I’m a conservative Republican, a married father, and a strong supporter of everyone’s freedom to marry. And it strikes me that the Huffington Post is being hugely unfair in alleging that Republicans are waging a war on sex. A close look at the Huffington Post’s recent slide show reveals little more than a collection of cheap shots that trivializes a number of important issues.

Abortion, the topic of most of the slides, simply isn’t largely (or even mostly) an issue of sex. The overwhelming majority of sex acts don’t result in conception and almost nobody, whatever their views of the procedure, suggests that abortion is the moral or medical equivalent of picking up contraceptives at a pharmacy. Instead, it’s a profound issue that pits two major pillars of liberal democracy — individual autonomy and the equal worth of all living people — against one another. Saying that the GOP’s pro-life positions make it an anti-sex party trivializes both the moral seriousness of these positions and the equally serious questions of individual autonomy that pro-choice individuals raise when arguing in favor of legal abortion.

Many of the issues addressed in the slide show involve only one person doing something silly. A New Mexico legislator’s bill to make rape victims who get abortions guilty of “tampering with evidence” is obviously a bad idea and, like most ideas proposed by state legislators, went nowhere. A single vote against extending a Texas “Romeo and Juliet” to gay teenagers, likewise, is an indication that one member of the Legislature cast a dumb vote and doesn’t say anything in particular the Republican Party.
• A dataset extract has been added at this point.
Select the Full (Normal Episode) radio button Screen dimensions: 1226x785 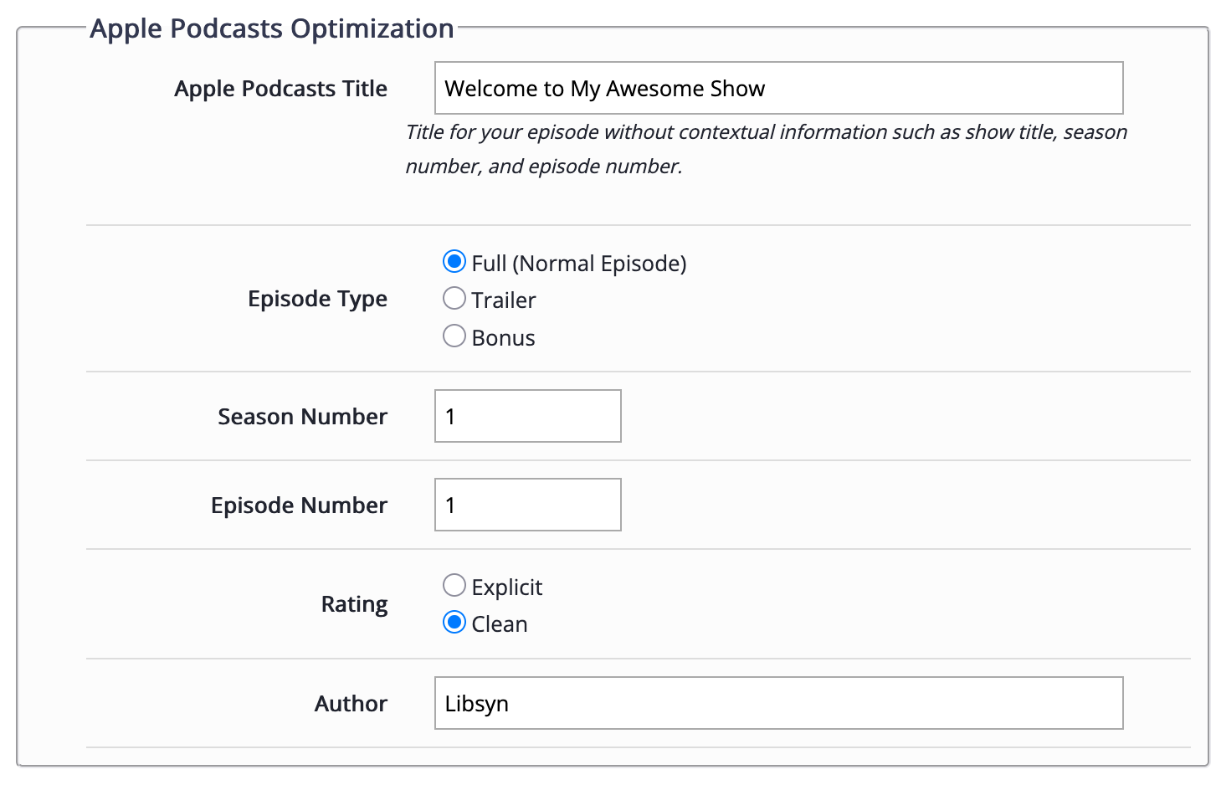pos(454,262)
And some actions the Huffington Post attacks aren’t obviously silly at all. Virginia Attorney General Ken Cuccinelli’s effort to dust off a sodomy law in order to prosecute a 47-year-old sexual predator who slept with a 17-year old girl may well have been a bad strategy, but, as the Huffington Post itself has reported, Cuccinelli’s office made it clear that the case was “not about sexual orientation.” Working to end mandates that religious institutions provide contraception under health insurance plans, likewise, may be good or bad policy but obviously has some important implications well beyond sex. Supporting it doesn’t show any particular animosity toward sex.
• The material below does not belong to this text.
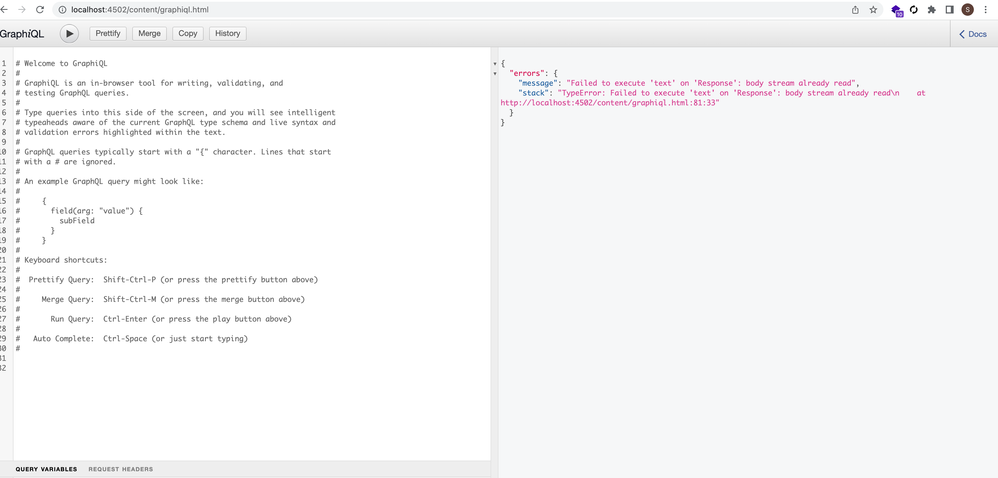Open the Chrome three-dot menu
The width and height of the screenshot is (998, 478).
click(x=986, y=10)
Only one action on the list, canceling a sex week at a public university, could even arguably be considered to show a distaste for sex itself. And, as the slideshow itself reports, the sex week went on anyway without government funding. And, in any case, does being pro-sex require that one work for public funding of sex-related activities? Particularly in a place that isn’t exactly a hotbed of celibacy?

The Republican Party’s position against marriage freedom is wrong. But neither this, nor anything else The Huffington Post mentions, proves that the GOP is waging a war on sex.